Segment Open

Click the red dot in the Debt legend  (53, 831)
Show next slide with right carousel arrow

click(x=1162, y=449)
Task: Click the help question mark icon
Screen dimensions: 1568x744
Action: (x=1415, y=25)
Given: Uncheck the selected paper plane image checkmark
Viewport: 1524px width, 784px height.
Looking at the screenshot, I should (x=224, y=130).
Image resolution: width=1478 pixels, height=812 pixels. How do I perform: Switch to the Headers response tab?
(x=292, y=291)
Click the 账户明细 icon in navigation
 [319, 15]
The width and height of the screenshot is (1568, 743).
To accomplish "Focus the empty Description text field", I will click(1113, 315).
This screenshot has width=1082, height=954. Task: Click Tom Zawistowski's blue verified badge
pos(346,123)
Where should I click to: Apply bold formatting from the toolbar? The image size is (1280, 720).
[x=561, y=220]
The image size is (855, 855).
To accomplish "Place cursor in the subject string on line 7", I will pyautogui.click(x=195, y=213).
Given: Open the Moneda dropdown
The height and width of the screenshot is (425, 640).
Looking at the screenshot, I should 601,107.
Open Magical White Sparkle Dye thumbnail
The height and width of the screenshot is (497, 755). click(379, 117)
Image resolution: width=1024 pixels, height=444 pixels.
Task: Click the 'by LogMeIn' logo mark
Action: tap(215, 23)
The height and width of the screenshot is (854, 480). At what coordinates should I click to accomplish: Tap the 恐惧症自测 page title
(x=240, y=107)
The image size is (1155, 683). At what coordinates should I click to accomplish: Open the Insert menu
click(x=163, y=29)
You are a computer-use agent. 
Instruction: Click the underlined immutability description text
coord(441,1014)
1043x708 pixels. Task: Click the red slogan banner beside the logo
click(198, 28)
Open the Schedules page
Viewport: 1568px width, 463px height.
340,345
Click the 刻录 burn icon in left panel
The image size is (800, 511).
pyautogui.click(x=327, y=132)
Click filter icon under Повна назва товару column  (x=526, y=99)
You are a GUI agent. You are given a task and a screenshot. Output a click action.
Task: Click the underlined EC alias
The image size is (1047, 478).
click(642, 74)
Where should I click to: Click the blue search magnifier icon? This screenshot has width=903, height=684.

Segment Closed

### WHAT YOU HAVE TO DO
Could you repeat every record above exactly as it appears?

### ANSWER BOX
Click the red dot in the Debt legend  (53, 831)
Show next slide with right carousel arrow

click(x=1162, y=449)
Task: Click the help question mark icon
Screen dimensions: 1568x744
Action: (x=1415, y=25)
Given: Uncheck the selected paper plane image checkmark
Viewport: 1524px width, 784px height.
Looking at the screenshot, I should (x=224, y=130).
Image resolution: width=1478 pixels, height=812 pixels. How do I perform: Switch to the Headers response tab?
(x=292, y=291)
Click the 账户明细 icon in navigation
 [319, 15]
The width and height of the screenshot is (1568, 743).
To accomplish "Focus the empty Description text field", I will click(1113, 315).
This screenshot has width=1082, height=954. Task: Click Tom Zawistowski's blue verified badge
pos(346,123)
Where should I click to: Apply bold formatting from the toolbar? The image size is (1280, 720).
[x=561, y=220]
The image size is (855, 855).
To accomplish "Place cursor in the subject string on line 7", I will pyautogui.click(x=195, y=213).
Given: Open the Moneda dropdown
The height and width of the screenshot is (425, 640).
Looking at the screenshot, I should 601,107.
Open Magical White Sparkle Dye thumbnail
The height and width of the screenshot is (497, 755). click(379, 117)
Image resolution: width=1024 pixels, height=444 pixels.
Task: Click the 'by LogMeIn' logo mark
Action: tap(215, 23)
The height and width of the screenshot is (854, 480). At what coordinates should I click to accomplish: Tap the 恐惧症自测 page title
(x=240, y=107)
The image size is (1155, 683). At what coordinates should I click to accomplish: Open the Insert menu
click(x=163, y=29)
You are a computer-use agent. 
Instruction: Click the underlined immutability description text
coord(441,1014)
1043x708 pixels. Task: Click the red slogan banner beside the logo
click(198, 28)
Open the Schedules page
Viewport: 1568px width, 463px height.
340,345
Click the 刻录 burn icon in left panel
The image size is (800, 511).
pyautogui.click(x=327, y=132)
Click filter icon under Повна назва товару column  (x=526, y=99)
You are a GUI agent. You are given a task and a screenshot. Output a click action.
Task: Click the underlined EC alias
The image size is (1047, 478).
click(642, 74)
Where should I click to: Click the blue search magnifier icon? This screenshot has width=903, height=684.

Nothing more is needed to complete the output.